Davon wird auch das literarische Schreiben nicht verschont werden. Allerdings wird es dabei nicht darum gehen, den gesamten Schreibprozess der KI zu überantworten. Von daher kommt der Frage, ob sie irgendwann bessere literarische Texte verfassen kann, keine große Relevanz zu. Es geht nicht um ein Entweder-oder, sondern darum, dass die KI immer stärker in den Schreibprozess integriert werden wird und schließlich Texte entstehen, die teils auf KI und teils auf menschliche Leistungen zurückgehen.
Die Konsequenzen, die sich daraus ergeben, sind sowohl juristischer als auch ästhetischer Art. Juristisch muss geklärt werden, bis zu welchem Maß KI als Hilfsmittel angesehen und das Ergebnis als „geistiges Produkt“ des:der Autor:in gelten kann. In umgekehrter Richtung ist zu fragen, ab wann ein mit Hilfe von KI verfasster Text als Plagiat eingestuft werden muss. Denn auch wenn von ChatGPT geschriebene Texte originär sind, da sie auf wahrscheinlichen Wortverknüpfungen beruhen, so ist das System doch mit unzähligen Texten gefüttert, hinter denen jeweils ein:e Urheber:in steht.

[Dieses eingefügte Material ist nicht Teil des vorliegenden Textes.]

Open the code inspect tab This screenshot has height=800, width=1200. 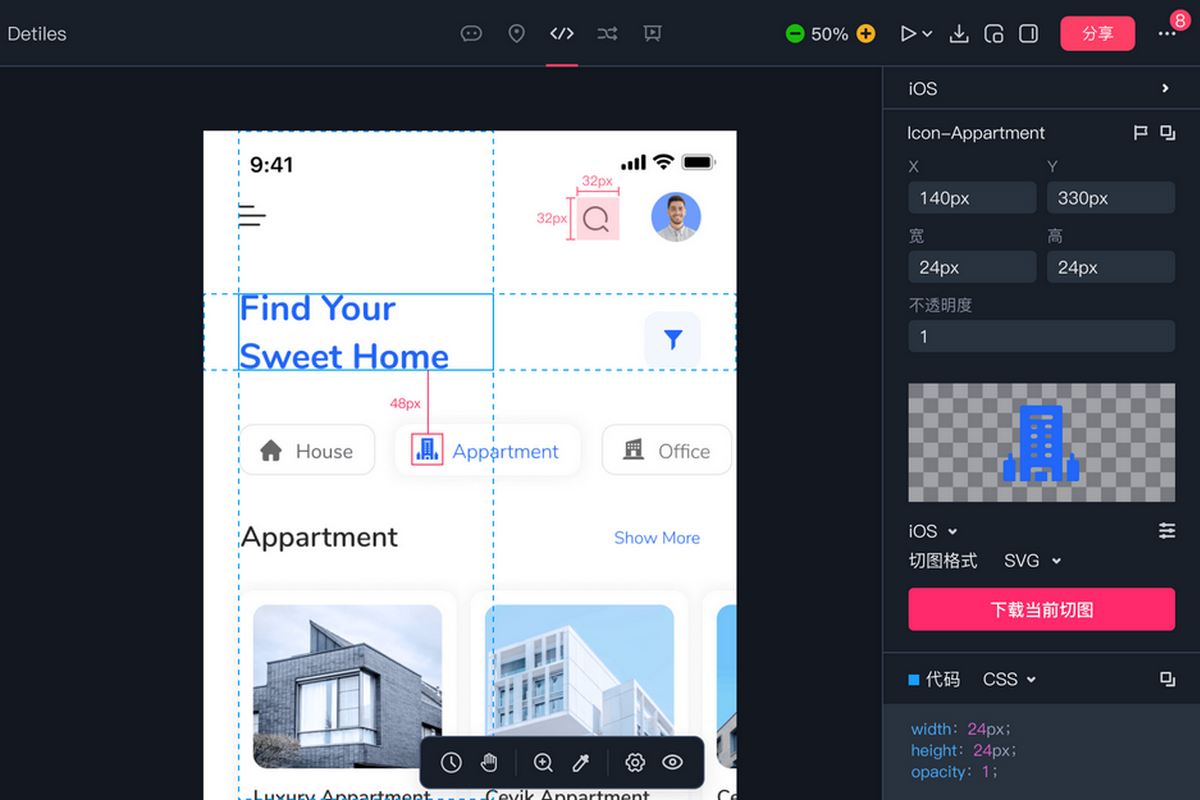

Ebenso einschneidend fallen die ästhetischen Konsequenzen aus. Was wir bisher an der Literatur schätzen, ist der künstlerische Gebrauch der Sprache, in der sich eine eigene Weltsicht formuliert. Er beruht auf der Erfahrung und dem individuellen Sprachvermögen des:der Autor:in. Wie wird sich das Lesen von Literatur verändern, wenn wir nicht wissen, wie hoch daran der Anteil der KI ist? Und selbst wenn es irgendwann einmal im Rahmen einer sich neu bildenden Text-Ökologie ein Zertifikat „KI-freie Literatur“ geben sollte, wird es immer einen Restverdacht geben, der sich in der Lektüre einschleichen wird.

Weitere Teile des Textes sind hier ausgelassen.